It is a short game about a day in a child's life and is a two-player game where one player is the child and one is the doll. The doll knows what is happening but may not tell the child the truth.

The first thing to say is that the game is incredibly intense and draining. I took on the part of the child and the instructions for the game say that you should address the doll and not the other player so instantly you're in this space where you are trying to create this believable child character and at the same time enter a state of suspension of belief so the doll is real to you. Very demanding.

As our first game the first act also meant working out the protocols of the game. When we found a rhythm of conversation between the doll and the child the game got easier. The doll and the child can converse normally until the child asks a question of the doll.
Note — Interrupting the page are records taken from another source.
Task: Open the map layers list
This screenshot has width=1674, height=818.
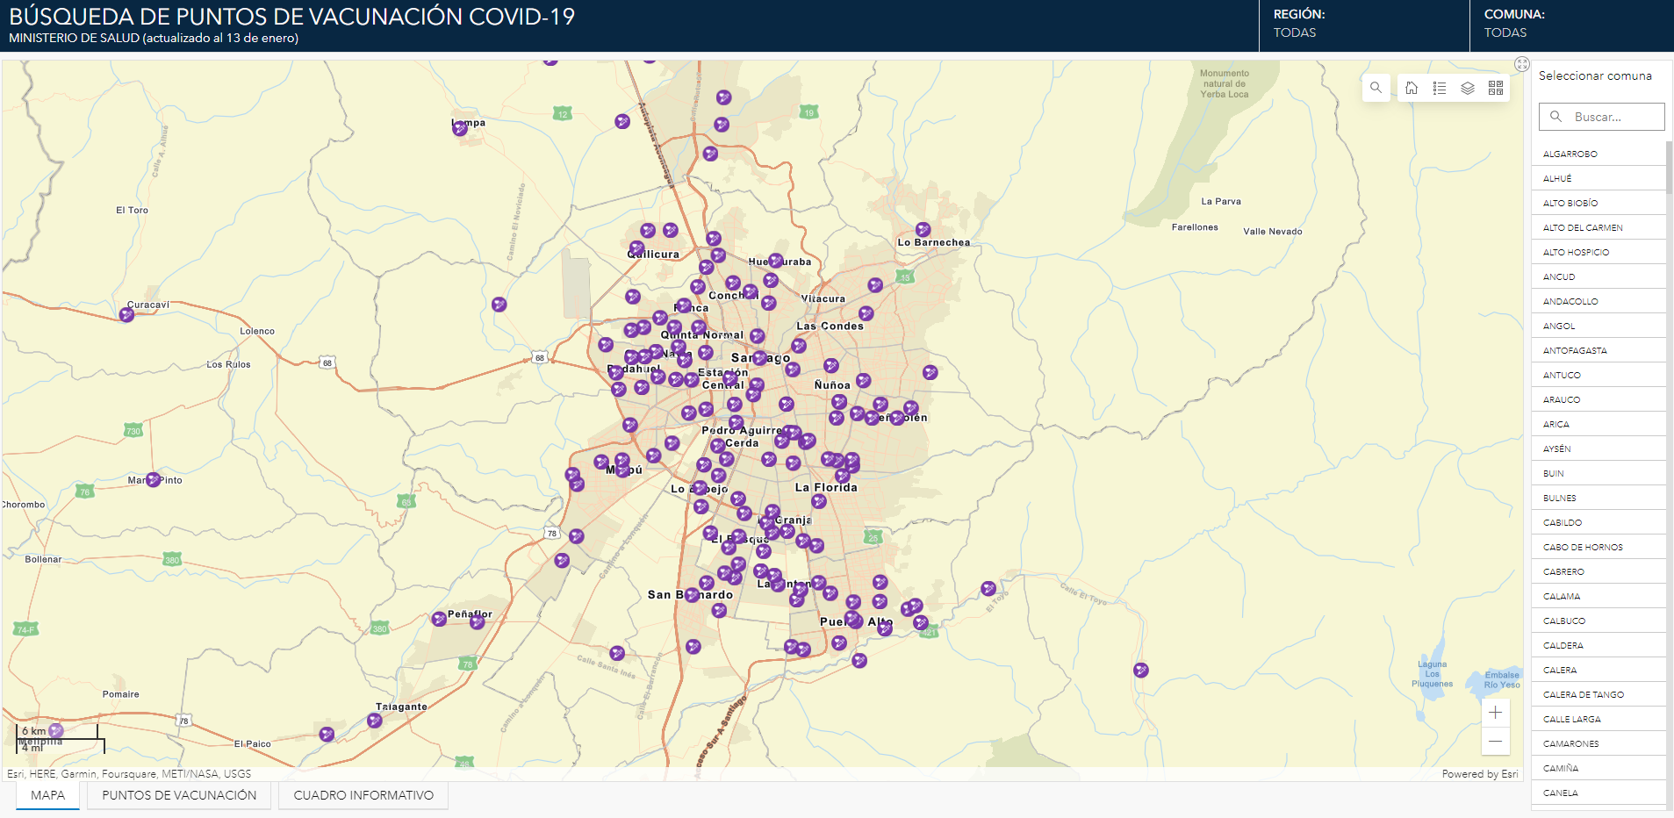Action: (x=1468, y=88)
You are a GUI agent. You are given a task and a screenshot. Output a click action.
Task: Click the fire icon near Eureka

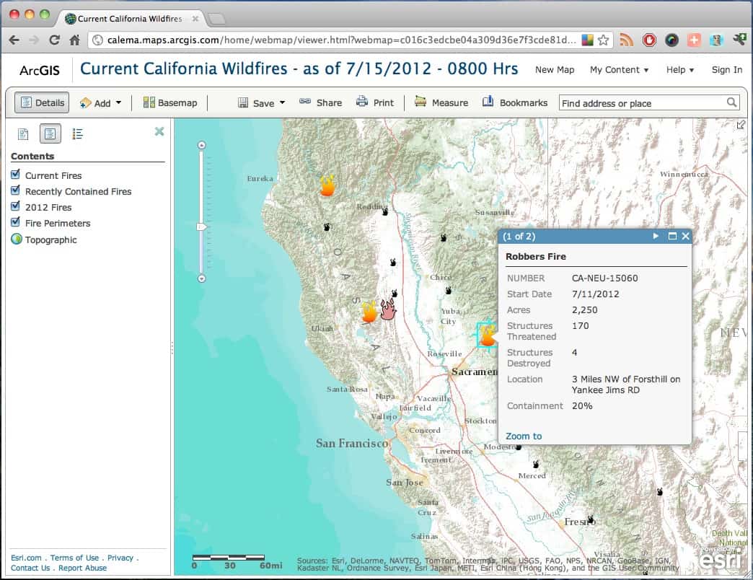(327, 185)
Then on a count of three the doll and the child player turn their left, right or not at all. If doll and child player choose the same direction then the doll is truthful otherwise the doll is free to lie (or not!).

The acts revolve around the child trying to make sense of some traumatic events according to the structure of the scenario. Nothing is easy about this game! The doll player is trying to convey something to the child player but this is resolved right at the end and seems mostly to be about structuring the doll's responses.

It's a really interesting game but also very demanding, with only two players constantly coming up with a stream of engaging ideas, even for 15 to 20 minutes is difficult and the format of the interaction means there's no goofing off with the other player.

Overall though it feels like an advanced roleplaying poem and way of stretching yourself as gamer. Its too demanding to be something I'd want to just pick up and play.